■ WORK ORDER
Output the data below exactly as it is, dropping the pictures from your copy.

Stored data
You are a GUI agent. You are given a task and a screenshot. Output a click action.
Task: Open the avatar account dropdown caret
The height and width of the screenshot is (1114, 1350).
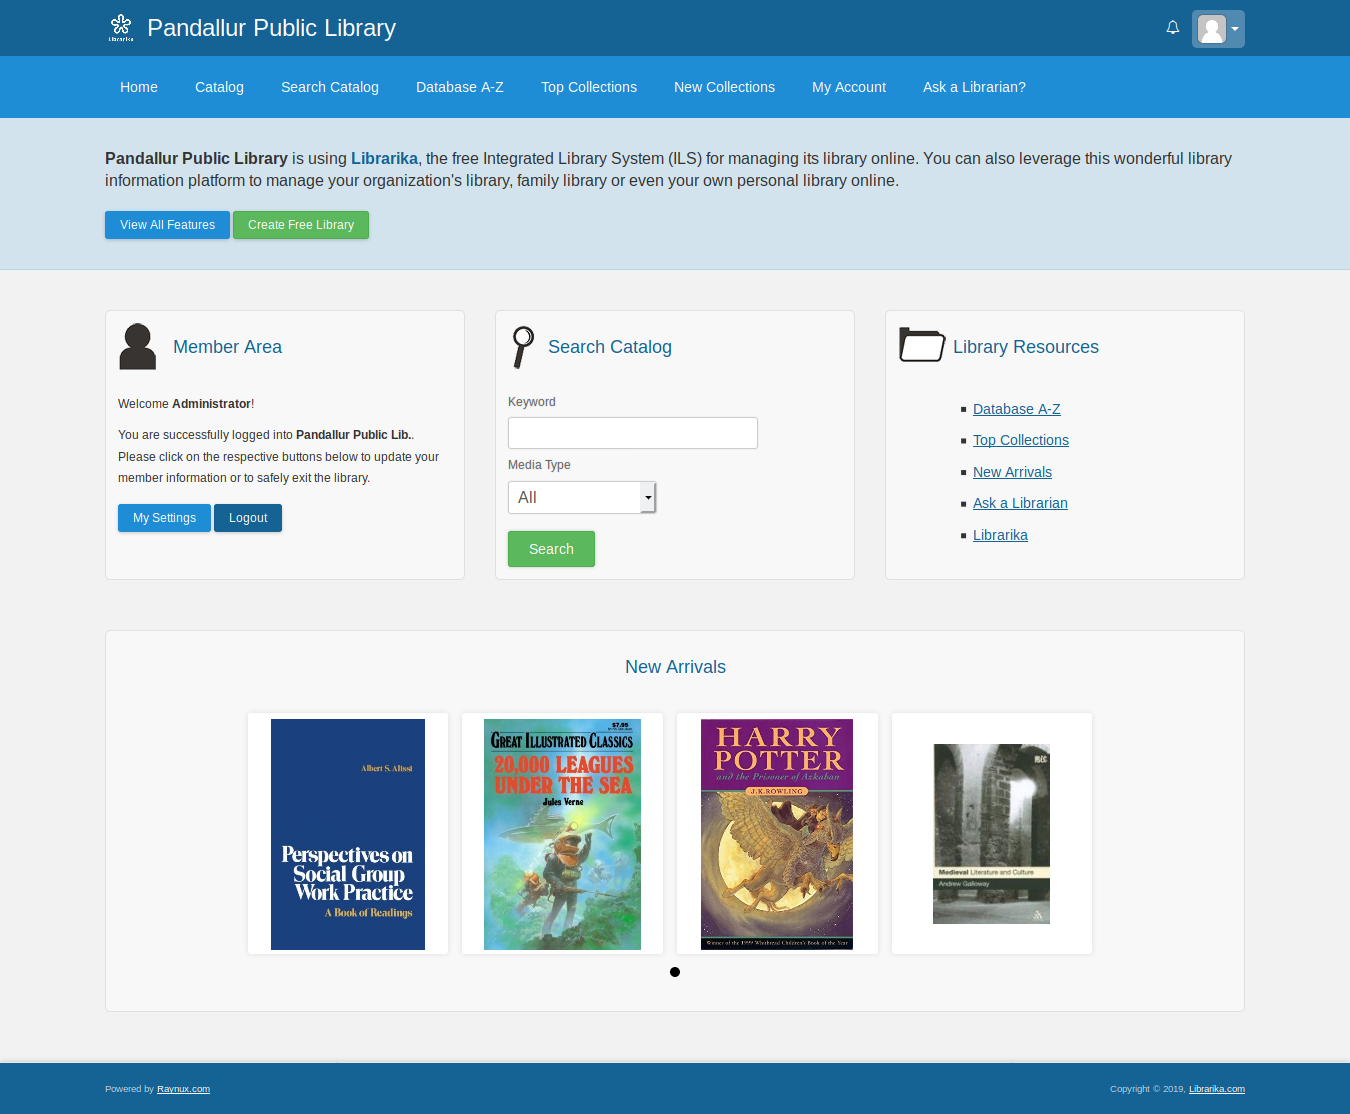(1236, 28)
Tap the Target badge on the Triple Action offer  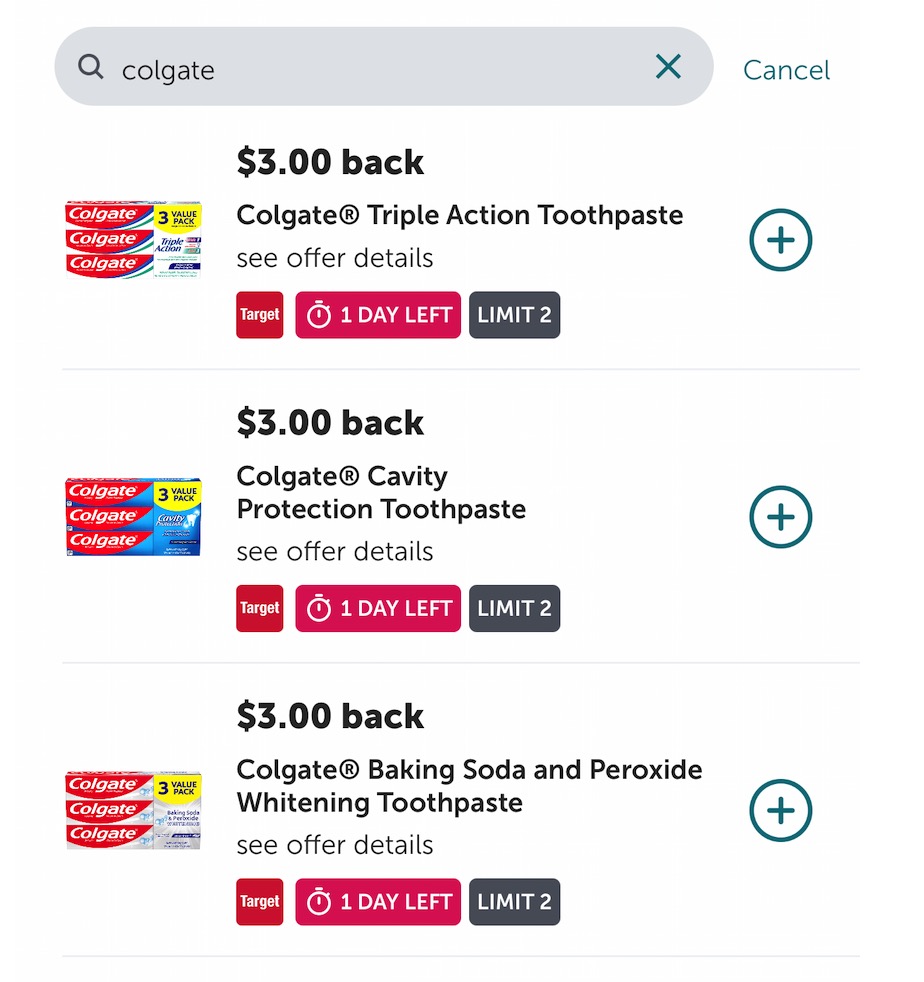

■ OUTPUT BELOW
You are a GUI agent. You are given a task and a screenshot. Output a click action.
Task: Open the avatar account dropdown caret
The height and width of the screenshot is (1114, 1350).
(1236, 28)
Tap the Target badge on the Triple Action offer  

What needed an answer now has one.